O chefe do Itamaraty reforçou a importância do fato de a Embaixadora Maria Laura da Rocha a ser a mulher a atingir o posto mais alto dentro da carreira diplomática, ao assumir o cargo de secretária-geral do MRE, e afirmou que vai criar políticas de inclusão no Itamaraty.
“Buscaremos recrutar mais mulheres, negros e indígenas. Ampliaremos sua presença em cargos de liderança. (…) Bolsas de ação afirmativa para negros.”
“Excelente escolha”, diz ministro de Bolsonaro
À CNN, o agora ex-ministro Carlos França avaliou a escolha de seu sucessor como “excelente” e elogiou Vieira como alguém “preparadíssimo” para o cargo de ministro. “Gostaria de ter tido o privilégio de chefiar a pasta por duas vezes após assumir embaixadas importantes no exterior”, afirmou o ex-ministro.
Apesar das críticas de Vieira à gestão Bolsonaro, Carlos França avaliou como positiva a transição da pasta e agradeceu ao novo ministro por tê-lo convidado para lhe transmitir o cargo na cerimônia.
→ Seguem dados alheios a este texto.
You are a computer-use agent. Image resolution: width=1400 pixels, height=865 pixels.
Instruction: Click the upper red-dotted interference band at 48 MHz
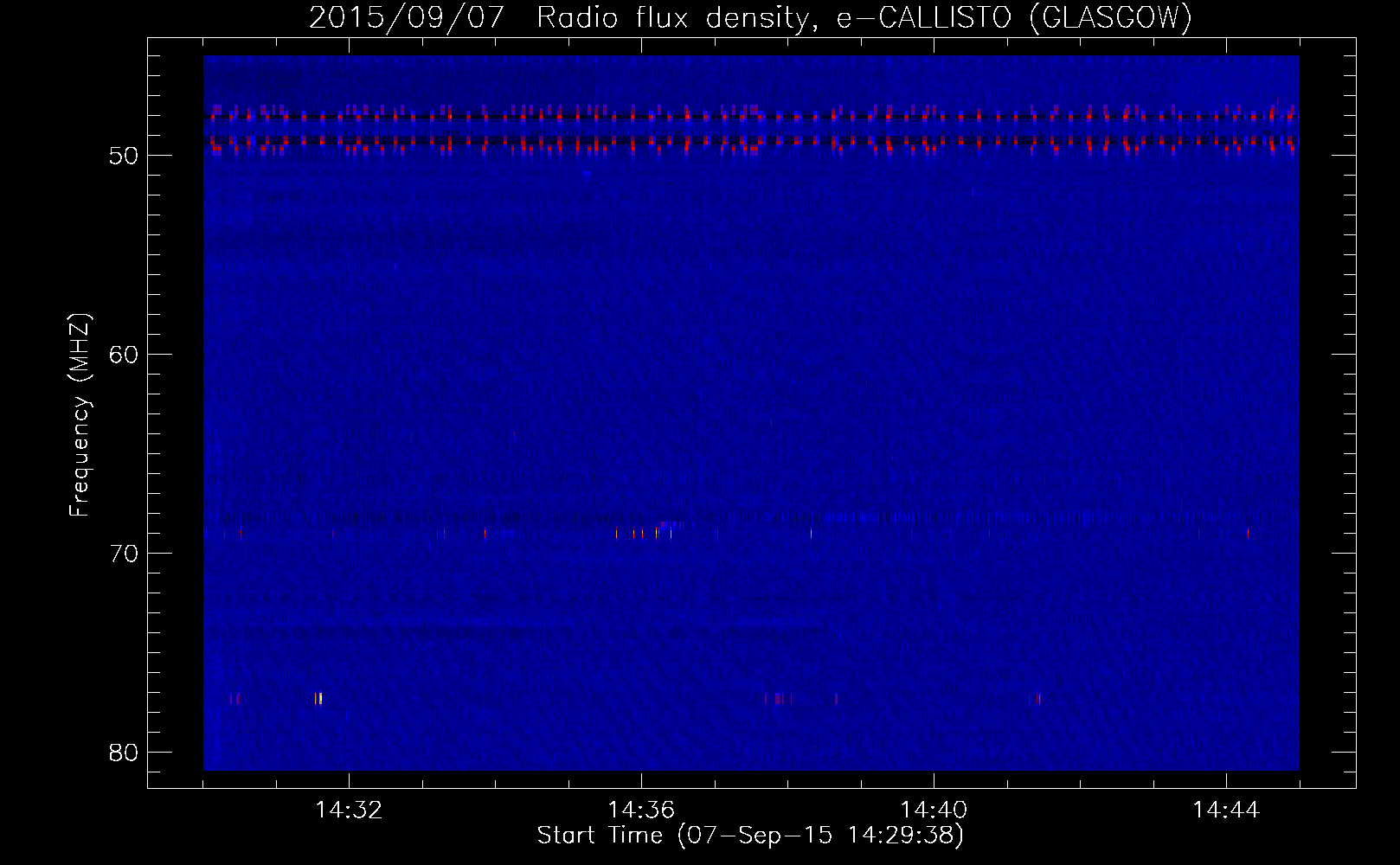pyautogui.click(x=749, y=115)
No discurso de abertura, França agradeceu ter sido escolhido pelo ex-presidente Jair Bolsonaro (PL) e fez um balanço da gestão à frente do MRE.
Carlos França ressaltou a eleição de Leonardo Nemer Caldeira Brant para o cargo de juiz da Corte Internacional de Justiça, para ocupar até 2027 o restante do mandato deixado vago pelo falecimento do juiz brasileiro Antônio Augusto Cançado Trindade. O ex-ministro também elogiou o mandato do Brasil como integrante do comitê de segurança da ONU.
Biografia do novo ministro
Mauro Vieira estava como embaixador do Brasil na Croácia desde 2018 – cargo que já havia ocupado também entre 2015 e 2016, durante o governo Dilma Rousseff (PT).
Além disso, Vieira já esteve à frente alguns dos principais postos no exterior, como as embaixadas brasileiras na Argentina e em Washington, além da representação do Brasil nas Nações Unidas, em Nova York.
Nascido no Rio de Janeiro, Mauro Luiz Iecker Vieira, 71 anos, estudou no Colégio Salesiano Santa Rosa, em Niterói, e é bacharel em direito pela Universidade Federal Fluminense. Diplomata de carreira, é formado pelo Instituto Rio Branco.